Las veces en que le he oído hablar, en el Congreso o ante los medios de comunicación, ha despertado mi simpatía. Como aquella vez en que despidió con cariño a un diputado de una formación política de ideología opuesta a la suya que abandonaba su escaño: su argumento para hacerlo fue que su rival era una buena persona. Pero cuando le escuché en el programa de laSexta explicar cómo ha vivido su paso por la política, sentí por usted verdadera admiración. Porque es admirable su sencillez al confesar ser un obrero que, tras haber sido elegido por su gente como representante en el Congreso (y, añado, haber tenido durante ese tiempo el tratamiento de Excelentísimo Señor, que es el que corresponde a un diputado), no ha tenido ningún reparo en volver a ponerse la ropa de trabajo para volver a su puesto en la refinería. Porque es admirable que resulte usted tan creíble cuando explica que, por coherencia con los motivos que le llevaron a ser candidato y electo, se ha ido a su casa sin haber cobrado el dinero al que tenía derecho por haber sido diputado. Porque es admirable, sobre todo, por el orgullo con que se presenta a usted mismo como un trabajador vinculado a los movimientos sociales, que va a seguir reivindicando y luchando por sus ideales, y que durante estos años se ha sentido un poco abrumado cuando los trabajadores del Congreso se dirigían a usted llamándole Señoría

La parte triste de su relato es que usted crea que si no fuera un obrero que se apellida Rodríguez (por partida doble) no se habría visto obligado a abandonar su escaño. Es amargo tener la convicción de que tiene usted razón y que, por mucho que se predique lo contrario, la extracción social de una persona condiciona la forma en que es tratada por la justicia y por la sociedad en general. Y también es amargo oírle decir que en ese trance no se haya sentido usted apoyado ni siquiera por sus compañeros y compañeras de Unidas Podemos, con quienes seguramente compartía el anhelo de asaltar los cielos. Aunque también es reconfortante que se sienta con fuerzas para volver al tajo, para seguir en la pelea y para seguir yendo a manifestaciones. Esperemos que la siguiente vez nadie se invente una patada, supuestamente propinada por usted, y que, como pudimos comprobar quienes escuchamos las declaraciones del presunto agredido, dejó menos huella que las que se intercambian en un partido de fútbol de benjamines. Igual tiene usted razón y el que haya tenido que abandonar su escaño a causa de una patada que usted afirma rotundamente que nunca dio -y que nadie ha probado que la diera- es porque se apellida Rodríguez. Como mi abuela materna, por cierto. 
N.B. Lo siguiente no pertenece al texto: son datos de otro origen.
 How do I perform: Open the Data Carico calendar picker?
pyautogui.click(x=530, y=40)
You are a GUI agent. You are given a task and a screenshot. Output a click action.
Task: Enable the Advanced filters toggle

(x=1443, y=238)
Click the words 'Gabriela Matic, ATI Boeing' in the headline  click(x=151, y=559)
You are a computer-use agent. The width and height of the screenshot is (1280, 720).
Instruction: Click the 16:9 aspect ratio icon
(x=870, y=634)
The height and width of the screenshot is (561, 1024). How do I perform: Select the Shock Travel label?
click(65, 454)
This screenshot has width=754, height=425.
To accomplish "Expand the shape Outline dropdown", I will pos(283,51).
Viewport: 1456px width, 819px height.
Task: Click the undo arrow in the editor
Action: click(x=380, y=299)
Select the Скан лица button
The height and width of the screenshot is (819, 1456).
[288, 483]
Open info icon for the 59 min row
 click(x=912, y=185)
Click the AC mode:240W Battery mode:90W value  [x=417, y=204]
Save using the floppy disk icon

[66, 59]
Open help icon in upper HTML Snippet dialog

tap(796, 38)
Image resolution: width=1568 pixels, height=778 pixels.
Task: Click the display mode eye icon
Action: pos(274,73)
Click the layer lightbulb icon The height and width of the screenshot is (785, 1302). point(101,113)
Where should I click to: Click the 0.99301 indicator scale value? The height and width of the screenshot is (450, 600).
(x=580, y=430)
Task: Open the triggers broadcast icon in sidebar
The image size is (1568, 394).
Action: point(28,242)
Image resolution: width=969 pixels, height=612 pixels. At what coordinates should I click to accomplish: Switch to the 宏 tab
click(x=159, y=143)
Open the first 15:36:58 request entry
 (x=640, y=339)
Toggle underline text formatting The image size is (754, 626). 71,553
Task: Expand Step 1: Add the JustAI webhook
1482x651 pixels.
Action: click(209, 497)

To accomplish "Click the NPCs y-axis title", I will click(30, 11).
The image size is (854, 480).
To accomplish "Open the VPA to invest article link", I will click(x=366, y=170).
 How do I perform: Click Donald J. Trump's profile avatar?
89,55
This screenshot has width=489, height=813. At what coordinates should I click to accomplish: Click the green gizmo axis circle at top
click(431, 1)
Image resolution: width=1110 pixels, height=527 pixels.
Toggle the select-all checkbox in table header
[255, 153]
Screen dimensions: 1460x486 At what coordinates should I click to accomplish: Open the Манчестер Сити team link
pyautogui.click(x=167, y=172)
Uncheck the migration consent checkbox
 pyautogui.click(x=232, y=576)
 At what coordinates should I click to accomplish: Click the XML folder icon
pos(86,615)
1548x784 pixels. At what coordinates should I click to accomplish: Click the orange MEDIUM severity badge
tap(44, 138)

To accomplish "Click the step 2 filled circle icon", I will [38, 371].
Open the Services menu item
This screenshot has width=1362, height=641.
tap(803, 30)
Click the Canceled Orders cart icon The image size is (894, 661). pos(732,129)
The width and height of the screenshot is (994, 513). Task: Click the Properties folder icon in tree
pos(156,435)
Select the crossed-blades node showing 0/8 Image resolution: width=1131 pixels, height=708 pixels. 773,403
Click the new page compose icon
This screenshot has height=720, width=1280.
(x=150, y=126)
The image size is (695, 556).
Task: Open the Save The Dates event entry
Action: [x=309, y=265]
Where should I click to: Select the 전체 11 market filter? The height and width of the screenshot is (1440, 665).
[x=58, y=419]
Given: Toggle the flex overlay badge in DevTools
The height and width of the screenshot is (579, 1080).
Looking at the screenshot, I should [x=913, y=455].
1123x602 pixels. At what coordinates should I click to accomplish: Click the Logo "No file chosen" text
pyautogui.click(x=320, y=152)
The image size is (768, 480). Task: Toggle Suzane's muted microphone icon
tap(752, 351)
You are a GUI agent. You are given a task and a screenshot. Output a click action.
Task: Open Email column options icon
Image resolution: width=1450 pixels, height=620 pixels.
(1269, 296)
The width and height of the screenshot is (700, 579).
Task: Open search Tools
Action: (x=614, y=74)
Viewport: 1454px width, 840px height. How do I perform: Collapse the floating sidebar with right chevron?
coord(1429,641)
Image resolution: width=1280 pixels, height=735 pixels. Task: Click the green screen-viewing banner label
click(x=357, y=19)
En fin, le deseo que, finalmente, reconozcan su inocencia y a que, aunque como dijo en el programa de televisión allí cobre menos que en su trabajo en la refinería, pueda volver usted a ocupar su escaño en el Congreso. Será la única forma de que algunas de las personas con las que comparta hemiciclo vean de cerca un obrero, que además está orgulloso de serlo. 

Con todo mi respeto y admiración, le envío un fuerte abrazo.